**Data provided:**
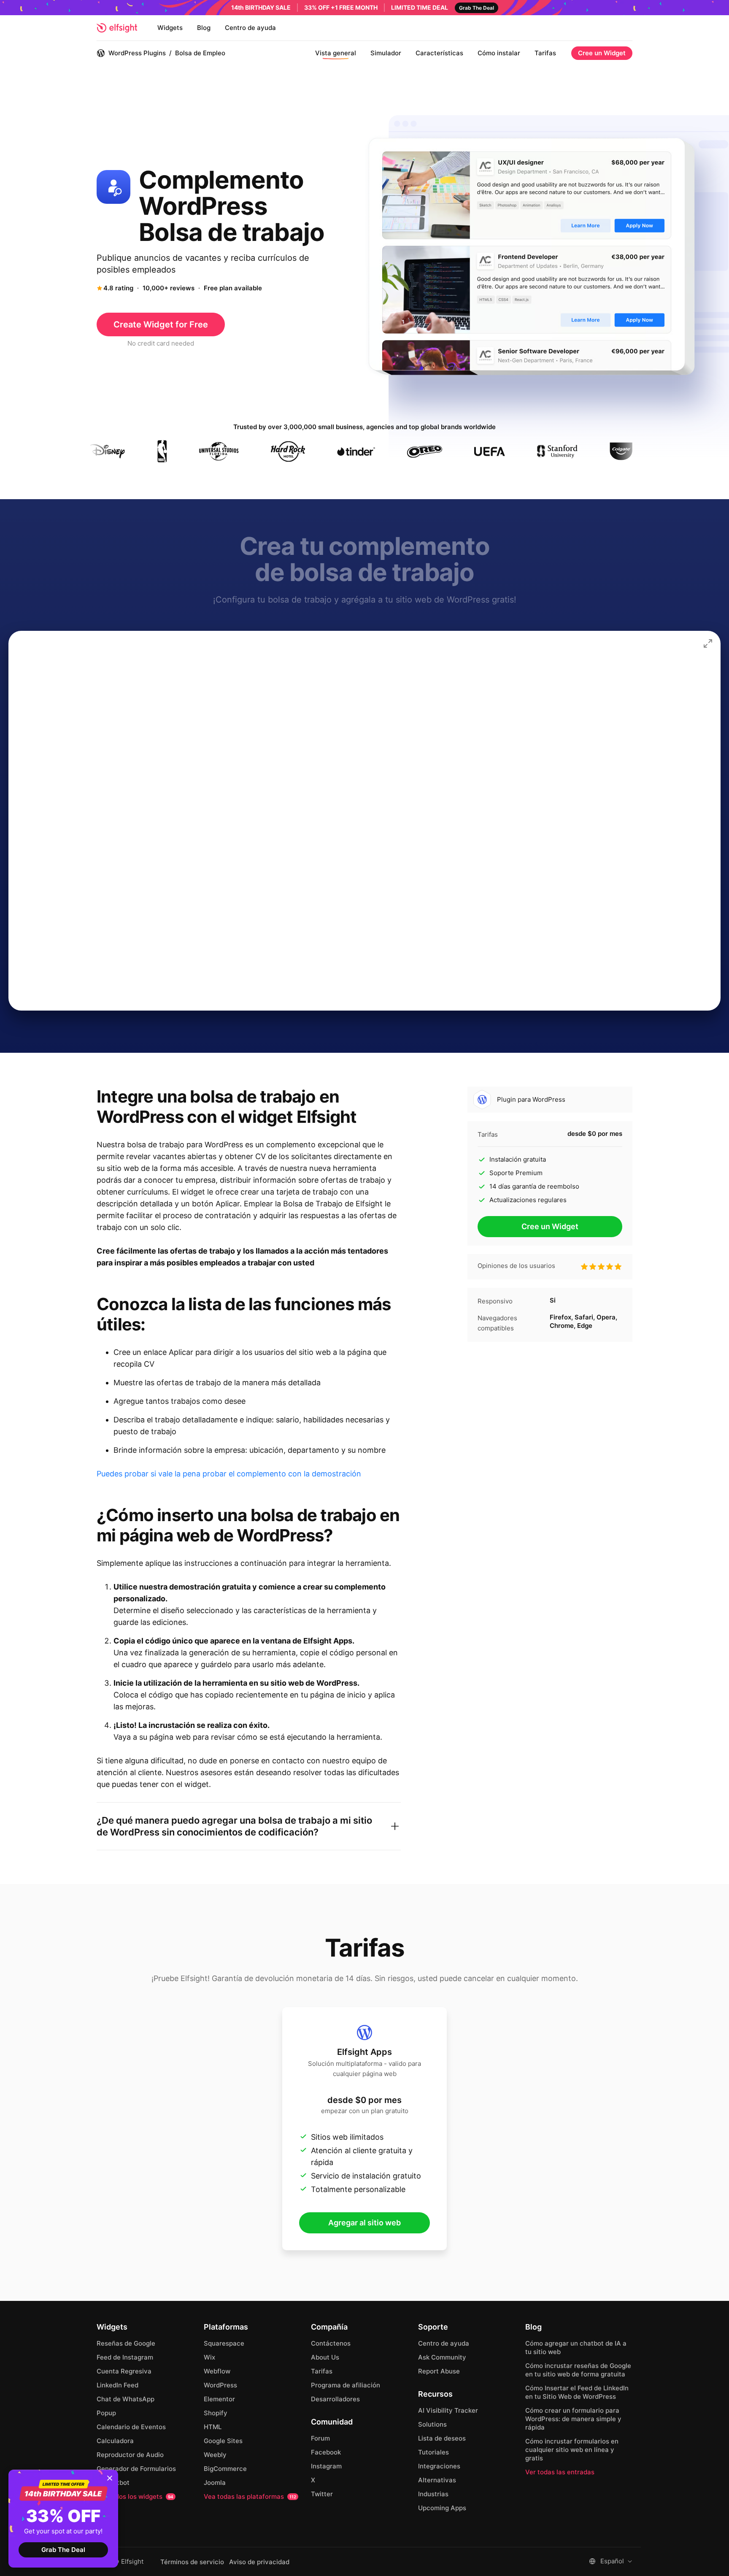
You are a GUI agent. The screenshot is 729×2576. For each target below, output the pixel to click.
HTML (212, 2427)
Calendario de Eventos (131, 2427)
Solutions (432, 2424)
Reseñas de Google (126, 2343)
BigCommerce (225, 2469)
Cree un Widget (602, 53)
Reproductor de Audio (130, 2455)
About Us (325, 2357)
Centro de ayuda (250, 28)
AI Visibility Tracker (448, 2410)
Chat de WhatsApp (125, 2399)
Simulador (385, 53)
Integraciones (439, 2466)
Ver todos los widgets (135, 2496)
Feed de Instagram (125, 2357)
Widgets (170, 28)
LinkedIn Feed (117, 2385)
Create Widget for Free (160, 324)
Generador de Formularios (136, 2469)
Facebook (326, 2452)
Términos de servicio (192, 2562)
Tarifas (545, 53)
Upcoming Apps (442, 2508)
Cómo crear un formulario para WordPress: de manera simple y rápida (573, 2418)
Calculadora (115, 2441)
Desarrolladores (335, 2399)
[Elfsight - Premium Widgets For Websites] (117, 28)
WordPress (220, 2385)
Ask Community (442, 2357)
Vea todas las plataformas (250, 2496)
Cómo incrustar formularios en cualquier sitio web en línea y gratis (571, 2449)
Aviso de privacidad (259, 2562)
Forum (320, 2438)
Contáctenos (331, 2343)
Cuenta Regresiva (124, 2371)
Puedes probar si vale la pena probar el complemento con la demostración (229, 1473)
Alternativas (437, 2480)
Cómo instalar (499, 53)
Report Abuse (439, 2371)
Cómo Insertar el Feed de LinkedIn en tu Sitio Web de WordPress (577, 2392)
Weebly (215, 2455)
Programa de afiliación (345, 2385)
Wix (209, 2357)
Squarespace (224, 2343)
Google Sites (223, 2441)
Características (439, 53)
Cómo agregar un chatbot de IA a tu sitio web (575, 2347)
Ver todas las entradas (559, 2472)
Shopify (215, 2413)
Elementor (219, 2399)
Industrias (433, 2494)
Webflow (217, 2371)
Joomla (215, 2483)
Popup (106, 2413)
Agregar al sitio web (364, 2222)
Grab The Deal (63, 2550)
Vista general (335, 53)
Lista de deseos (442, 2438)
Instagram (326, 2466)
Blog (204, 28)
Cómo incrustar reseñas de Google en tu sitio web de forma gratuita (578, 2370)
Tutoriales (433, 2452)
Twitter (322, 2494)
---
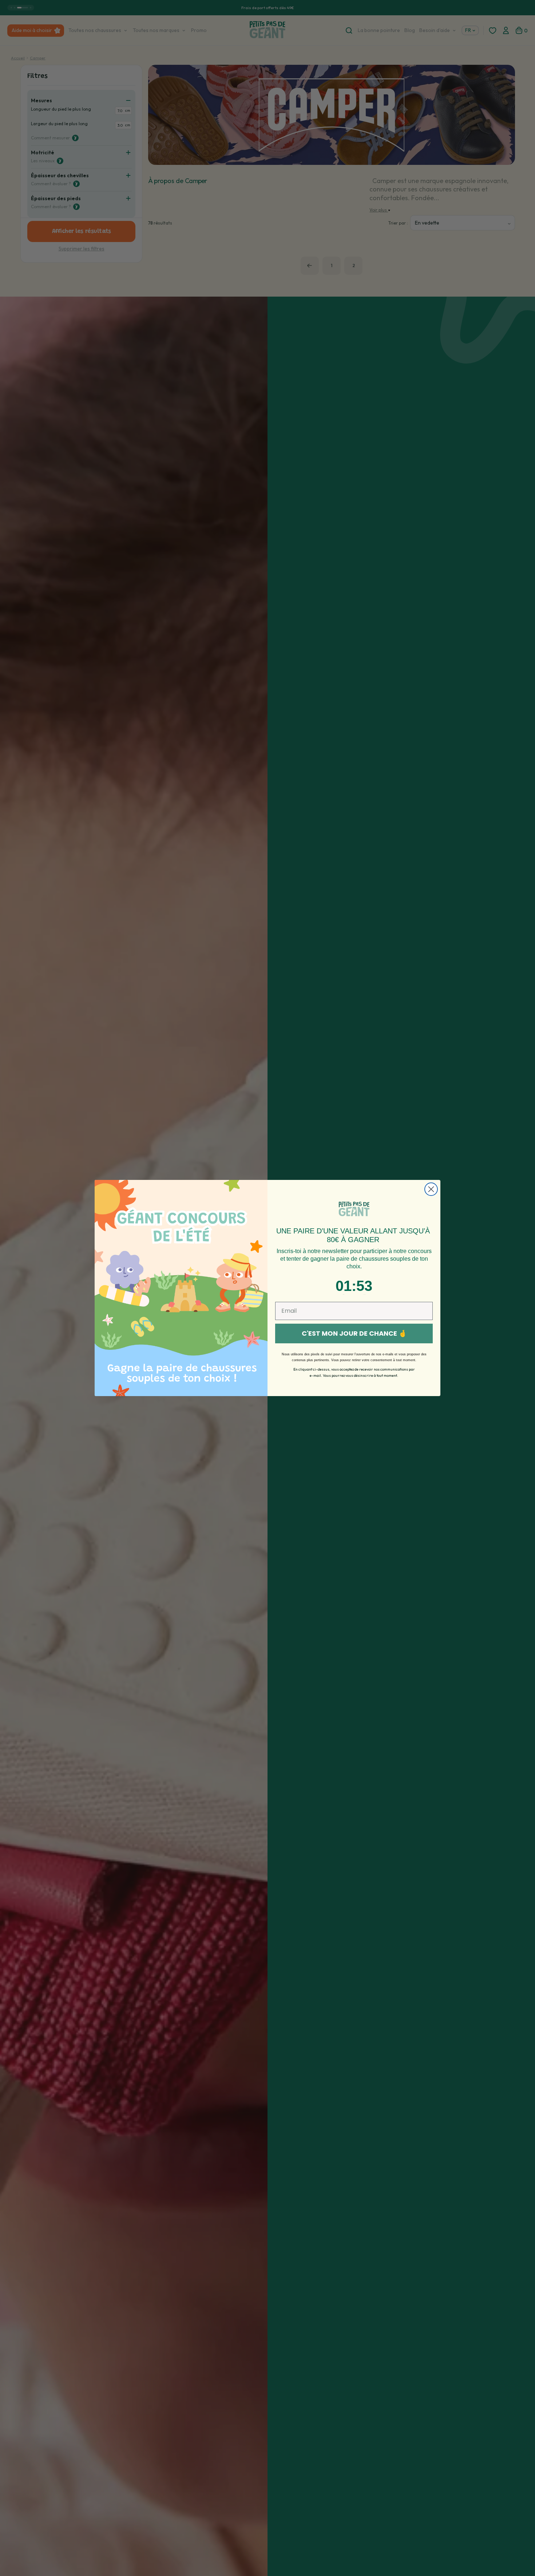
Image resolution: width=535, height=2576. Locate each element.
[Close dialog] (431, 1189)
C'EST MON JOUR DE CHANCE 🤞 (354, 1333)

**Task to carry out:** Within the material above, output exactly the lines from the one with "Solutions (432, 2424)" through the one with "Squarespace (224, 2343)", end lines included, and nothing besides.

**Task solution:**
Solutions (432, 2424)
Reseñas de Google (126, 2343)
BigCommerce (225, 2469)
Cree un Widget (602, 53)
Reproductor de Audio (130, 2455)
About Us (325, 2357)
Centro de ayuda (250, 28)
AI Visibility Tracker (448, 2410)
Chat de WhatsApp (125, 2399)
Simulador (385, 53)
Integraciones (439, 2466)
Ver todos los widgets (135, 2496)
Feed de Instagram (125, 2357)
Widgets (170, 28)
LinkedIn Feed (117, 2385)
Create Widget for Free (160, 324)
Generador de Formularios (136, 2469)
Facebook (326, 2452)
Términos de servicio (192, 2562)
Tarifas (545, 53)
Upcoming Apps (442, 2508)
Cómo crear un formulario para WordPress: de manera simple y rápida (573, 2418)
Calculadora (115, 2441)
Desarrolladores (335, 2399)
[Elfsight - Premium Widgets For Websites] (117, 28)
WordPress (220, 2385)
Ask Community (442, 2357)
Vea todas las plataformas (250, 2496)
Cómo incrustar formularios en cualquier sitio web en línea y gratis (571, 2449)
Aviso de privacidad (259, 2562)
Forum (320, 2438)
Contáctenos (331, 2343)
Cuenta Regresiva (124, 2371)
Puedes probar si vale la pena probar el complemento con la demostración (229, 1473)
Alternativas (437, 2480)
Cómo instalar (499, 53)
Report Abuse (439, 2371)
Cómo Insertar el Feed de LinkedIn en tu Sitio Web de WordPress (577, 2392)
Weebly (215, 2455)
Programa de afiliación (345, 2385)
Wix (209, 2357)
Squarespace (224, 2343)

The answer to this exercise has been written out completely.